The National Transportation Safety Board is recommending seat belts on school buses. This may be the push needed for Maryland and other states to protect students who take the bus.
Seat belts on buses do save lives and limit injuries. However, the debate always comes down to the substantial cost of adding safety belts and who will pay for it. School districts look to state legislatures. States look to the federal government.
Another deadly school bus crash
The NTSB announced its recommendations just days after a school bus collided with a dump truck in New Jersey, killing one child and one adult aboard the bus and injuring 40 others. That bus was equipped with seatbelts, which probably further deaths or worse injuries.
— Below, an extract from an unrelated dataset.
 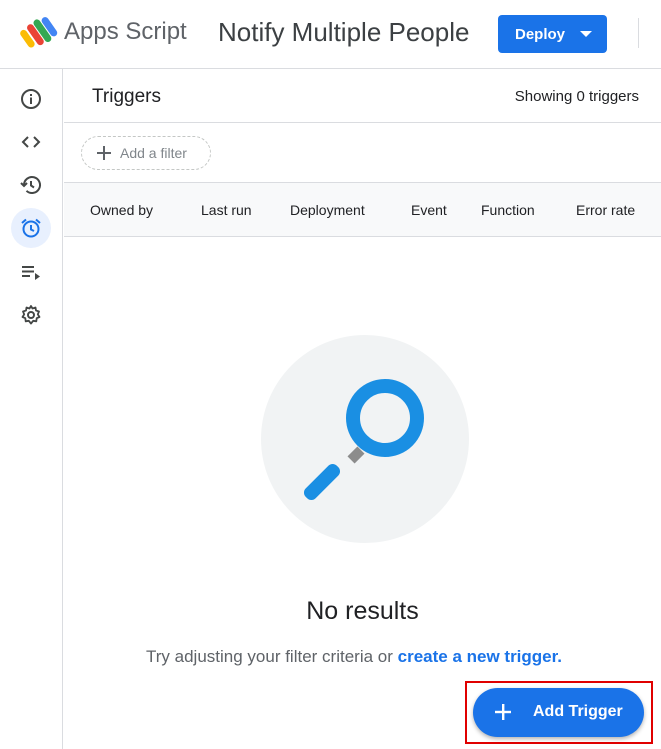 I want to click on code-icon, so click(x=31, y=142).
The board is calling for lap belts and shoulder harnesses on all new school buses. A few states already require seat belts or lap and shoulder restraints. Unless older buses are retrofitted (at a cost of millions) it would take several years before all of Maryland’s schoolchildren are protected by a 3-point system. Better late than never.
Will Maryland follow suit?
Following the deadly school bus crash in Baltimore in 2016, the Maryland Legislature considered – but did not pass – a bill to add seat belts to buses. The Baltimore crash, which killed four people and injured 11, was one of the accidents on which the NTSB based its recommendations. Now that the NTSB has weighed in to advocate for seat belts, Maryland legislators are once again taking up school bus safety. We shall see.
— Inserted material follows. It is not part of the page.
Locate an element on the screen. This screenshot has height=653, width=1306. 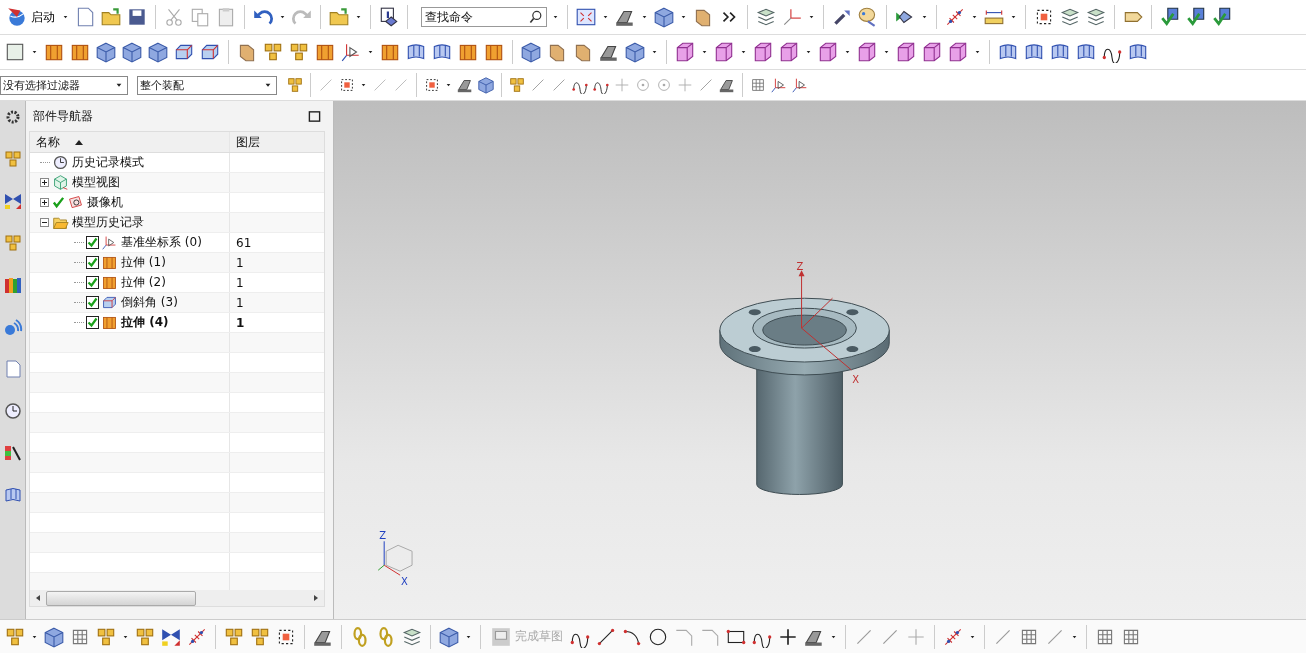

Are seat belts on buses worth the cost?
In 1989, the National Research Council recommended against requiring seat belts — the benefits did not justify the exorbitant cost. Since 1989, more than 150 students and school bus drivers have died in crashes and thousands more have been injured.
The National Highway Transportation Safety Administration says that on average 134 people die each year in crashes involving school vehicles. However, the vast majority of those victims are not schoolchildren. More than 90 percent of the fatalities are people struck by buses – pedestrians, bicyclists, or occupants in the other vehicle.
School bus crashes are fairly rare. Statistically, driving your child to school is far more dangerous. Nonetheless, research suggests that seatbelts on buses would reduce injuries and deaths by at least 20 percent — and that assumes only 50 percent of students wearing the belt. If safety belts were universal and mandatory, many more students would be spared injury or death.
Seat belts would also make buses safer simply by keeping kids in their seats. Bus drivers can focus on the road rather than having to monitor students moving around the bus and creating distractions.
What do you think? Is it time for school bus seat belts?